___ Data supplied ___
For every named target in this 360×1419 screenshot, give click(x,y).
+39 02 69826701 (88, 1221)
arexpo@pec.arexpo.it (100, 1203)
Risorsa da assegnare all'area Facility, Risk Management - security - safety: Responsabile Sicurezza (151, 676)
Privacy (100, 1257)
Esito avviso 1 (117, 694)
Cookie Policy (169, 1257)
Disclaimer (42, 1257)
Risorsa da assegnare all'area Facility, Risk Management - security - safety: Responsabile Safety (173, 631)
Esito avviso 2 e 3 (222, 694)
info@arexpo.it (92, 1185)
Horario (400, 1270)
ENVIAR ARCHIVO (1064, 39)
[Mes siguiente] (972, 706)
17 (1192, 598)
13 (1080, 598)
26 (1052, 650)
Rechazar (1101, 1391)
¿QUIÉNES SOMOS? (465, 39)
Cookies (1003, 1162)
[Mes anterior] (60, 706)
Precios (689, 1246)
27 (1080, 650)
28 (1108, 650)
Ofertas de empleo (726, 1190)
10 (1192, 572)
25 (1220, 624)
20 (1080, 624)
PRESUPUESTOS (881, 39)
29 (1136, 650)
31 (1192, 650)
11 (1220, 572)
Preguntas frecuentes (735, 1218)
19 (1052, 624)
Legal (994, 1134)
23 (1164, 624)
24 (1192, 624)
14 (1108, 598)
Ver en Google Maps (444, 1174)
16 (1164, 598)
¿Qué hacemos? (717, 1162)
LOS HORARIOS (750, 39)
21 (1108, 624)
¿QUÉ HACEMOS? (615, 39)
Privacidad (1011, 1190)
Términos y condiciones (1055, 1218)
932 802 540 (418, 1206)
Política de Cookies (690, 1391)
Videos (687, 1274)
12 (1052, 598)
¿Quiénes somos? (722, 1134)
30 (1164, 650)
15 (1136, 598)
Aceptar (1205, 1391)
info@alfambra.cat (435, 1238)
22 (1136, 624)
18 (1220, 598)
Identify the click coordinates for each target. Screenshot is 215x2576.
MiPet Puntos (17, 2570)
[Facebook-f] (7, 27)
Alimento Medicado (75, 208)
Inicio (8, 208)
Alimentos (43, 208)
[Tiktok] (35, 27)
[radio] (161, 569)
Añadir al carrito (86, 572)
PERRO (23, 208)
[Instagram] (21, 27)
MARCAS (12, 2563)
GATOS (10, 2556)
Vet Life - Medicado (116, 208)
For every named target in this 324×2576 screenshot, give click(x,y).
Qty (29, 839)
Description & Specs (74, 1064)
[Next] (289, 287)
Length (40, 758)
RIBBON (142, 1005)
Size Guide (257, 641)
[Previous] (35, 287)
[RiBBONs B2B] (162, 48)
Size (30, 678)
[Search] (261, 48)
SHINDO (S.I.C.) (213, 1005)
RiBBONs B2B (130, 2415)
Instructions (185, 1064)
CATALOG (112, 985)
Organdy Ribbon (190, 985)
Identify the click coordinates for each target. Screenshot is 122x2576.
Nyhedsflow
___
Every entry in the listing must be retyped exactly.

#### The answer:
For every named target in this 360×1419 screenshot, give click(x,y).
+39 02 69826701 (88, 1221)
arexpo@pec.arexpo.it (100, 1203)
Risorsa da assegnare all'area Facility, Risk Management - security - safety: Responsabile Sicurezza (151, 676)
Privacy (100, 1257)
Esito avviso 1 (117, 694)
Cookie Policy (169, 1257)
Disclaimer (42, 1257)
Risorsa da assegnare all'area Facility, Risk Management - security - safety: Responsabile Safety (173, 631)
Esito avviso 2 e 3 (222, 694)
info@arexpo.it (92, 1185)
Horario (400, 1270)
ENVIAR ARCHIVO (1064, 39)
[Mes siguiente] (972, 706)
17 (1192, 598)
13 (1080, 598)
26 (1052, 650)
Rechazar (1101, 1391)
¿QUIÉNES SOMOS? (465, 39)
Cookies (1003, 1162)
[Mes anterior] (60, 706)
Precios (689, 1246)
27 (1080, 650)
28 (1108, 650)
Ofertas de empleo (726, 1190)
10 (1192, 572)
25 (1220, 624)
20 (1080, 624)
PRESUPUESTOS (881, 39)
29 (1136, 650)
31 (1192, 650)
11 (1220, 572)
Preguntas frecuentes (735, 1218)
19 (1052, 624)
Legal (994, 1134)
23 (1164, 624)
24 (1192, 624)
14 (1108, 598)
Ver en Google Maps (444, 1174)
16 (1164, 598)
¿Qué hacemos? (717, 1162)
LOS HORARIOS (750, 39)
21 (1108, 624)
¿QUÉ HACEMOS? (615, 39)
Privacidad (1011, 1190)
Términos y condiciones (1055, 1218)
932 802 540 (418, 1206)
Política de Cookies (690, 1391)
Videos (687, 1274)
12 (1052, 598)
¿Quiénes somos? (722, 1134)
30 (1164, 650)
15 (1136, 598)
Aceptar (1205, 1391)
info@alfambra.cat (435, 1238)
22 (1136, 624)
18 (1220, 598)
Identify the click coordinates for each target. Screenshot is 215x2576.
MiPet Puntos (17, 2570)
[Facebook-f] (7, 27)
Alimento Medicado (75, 208)
Inicio (8, 208)
Alimentos (43, 208)
[Tiktok] (35, 27)
[radio] (161, 569)
Añadir al carrito (86, 572)
PERRO (23, 208)
[Instagram] (21, 27)
MARCAS (12, 2563)
GATOS (10, 2556)
Vet Life - Medicado (116, 208)
For every named target in this 324×2576 screenshot, give click(x,y).
Qty (29, 839)
Description & Specs (74, 1064)
[Next] (289, 287)
Length (40, 758)
RIBBON (142, 1005)
Size Guide (257, 641)
[Previous] (35, 287)
[RiBBONs B2B] (162, 48)
Size (30, 678)
[Search] (261, 48)
SHINDO (S.I.C.) (213, 1005)
RiBBONs B2B (130, 2415)
Instructions (185, 1064)
CATALOG (112, 985)
Organdy Ribbon (190, 985)
Identify the click coordinates for each target. Screenshot is 122x2576.
Nyhedsflow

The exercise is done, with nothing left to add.